For over forty years Melpo Merlier (1890-1979) was a central figure in the spiritual and artistic life of Greece. Most important was her contribution to the promotion of Modern Greek folk culture. In 1919 she became, in Paris, a friend and pupil of Maurice Emmanuel and André Pirro and an assistant to professor Perno, in his chair of Modern Greek at Sorbonne.
She was the first Greek woman to collect and notate Greek folk songs (Roumeli 1922). In 1923 she married Octave Merlier (1897-1976), who was to become later director of the French Institute in Athens. It was with him and a group of Greek intellectuals (Penelope Delta, Ph. Dragoumis, I. Athanasiou, P. Mazarakis, Chrysanthos, bishop of Trebizond) that founded the Folk Song Society (named in 1935 Folk Music Archives and incorporated later to the Center of Asia Minor Studies, which was founded by her as well), on the lines of the Institute of Phonology in Paris.

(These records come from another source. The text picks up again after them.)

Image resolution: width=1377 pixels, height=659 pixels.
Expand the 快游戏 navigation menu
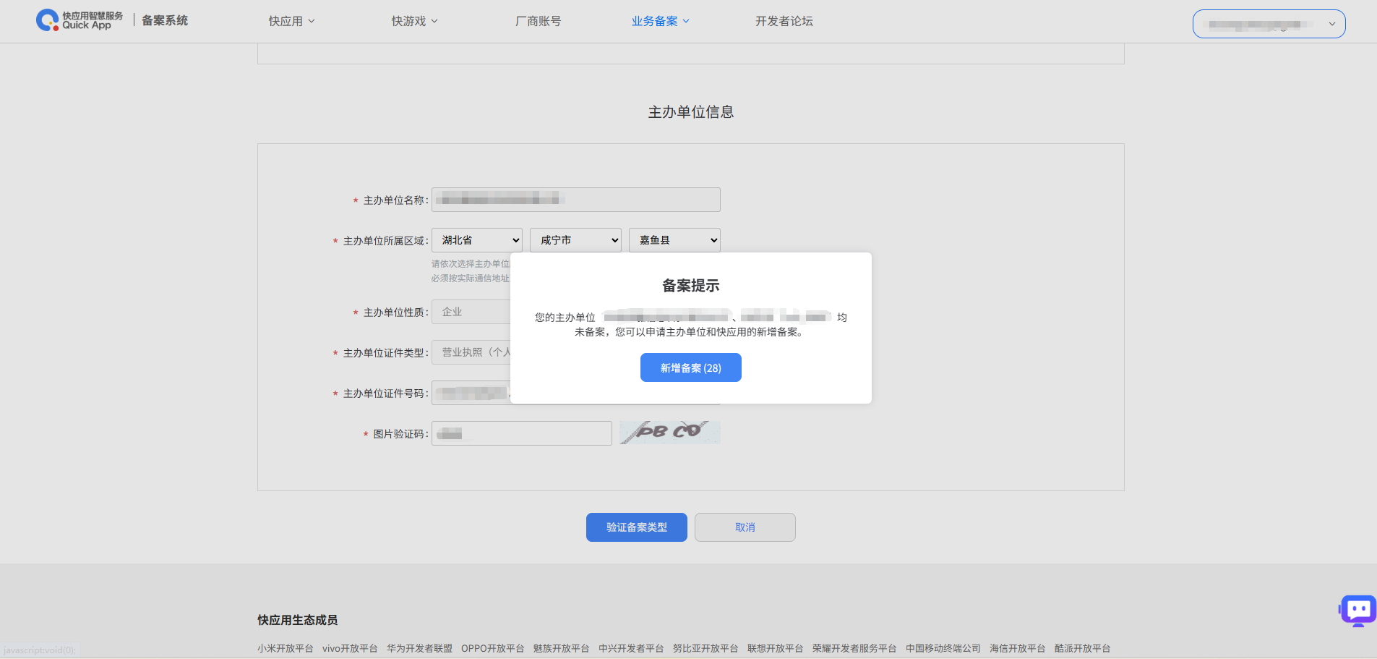tap(414, 21)
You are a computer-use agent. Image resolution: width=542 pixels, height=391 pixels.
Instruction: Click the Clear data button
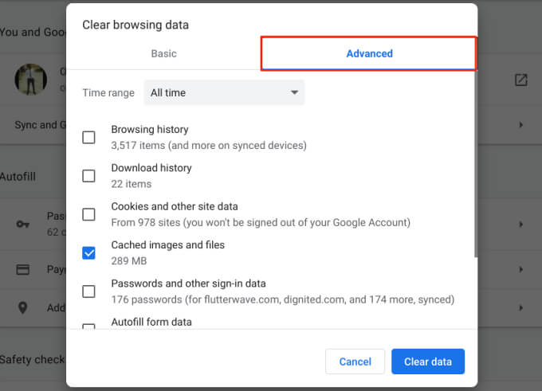tap(427, 362)
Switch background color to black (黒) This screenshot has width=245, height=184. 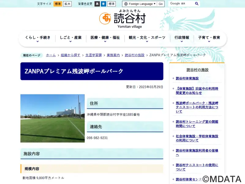coord(97,4)
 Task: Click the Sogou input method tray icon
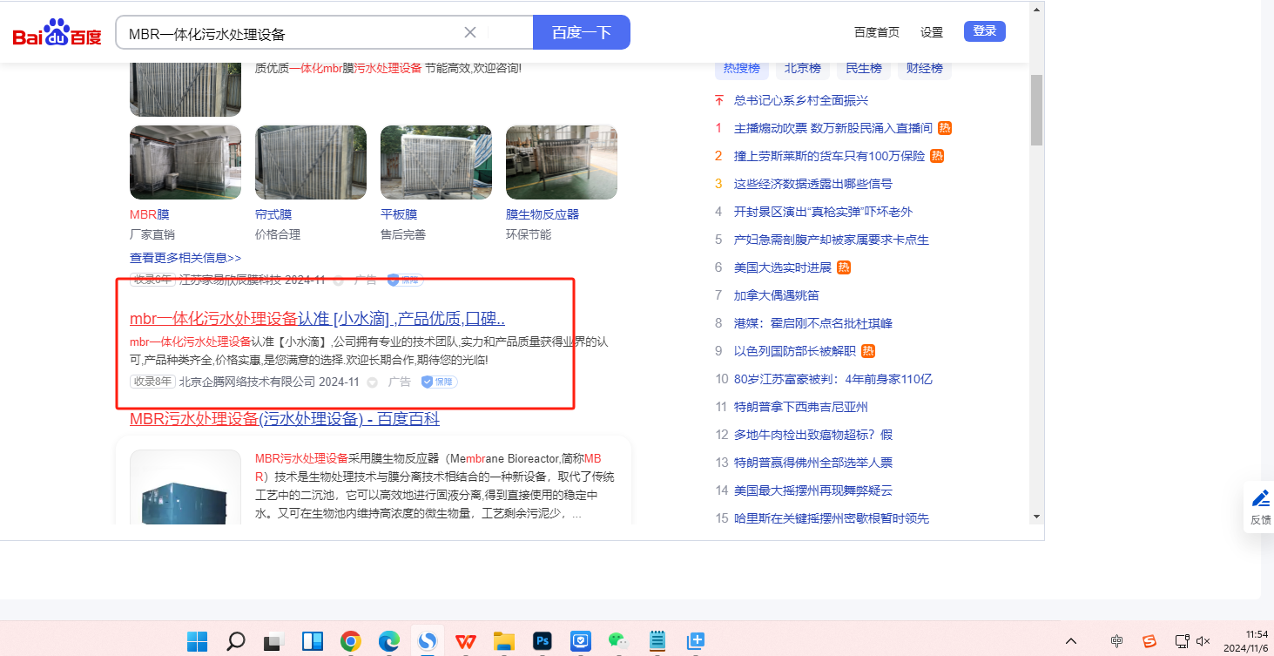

A grant from the Greek government of Venizelos and technical equipment offered by the French Pathé, enabled the Folk Song Society to record in 1930-1931 222 78 r.p.m. plates of Greek folk music (A selection from those recordings is included in the LP entitled Folk Songs from the Melpo Merlier Collection, issued by Phonogram in 1975 in Athens).
As an ethnomusicologist, Melpo Merlier (who was also active as a pianist, music instructor and musicologist) contributed to the preservation of an invaluable treasure of folk songs.
The article includes a list of her writings.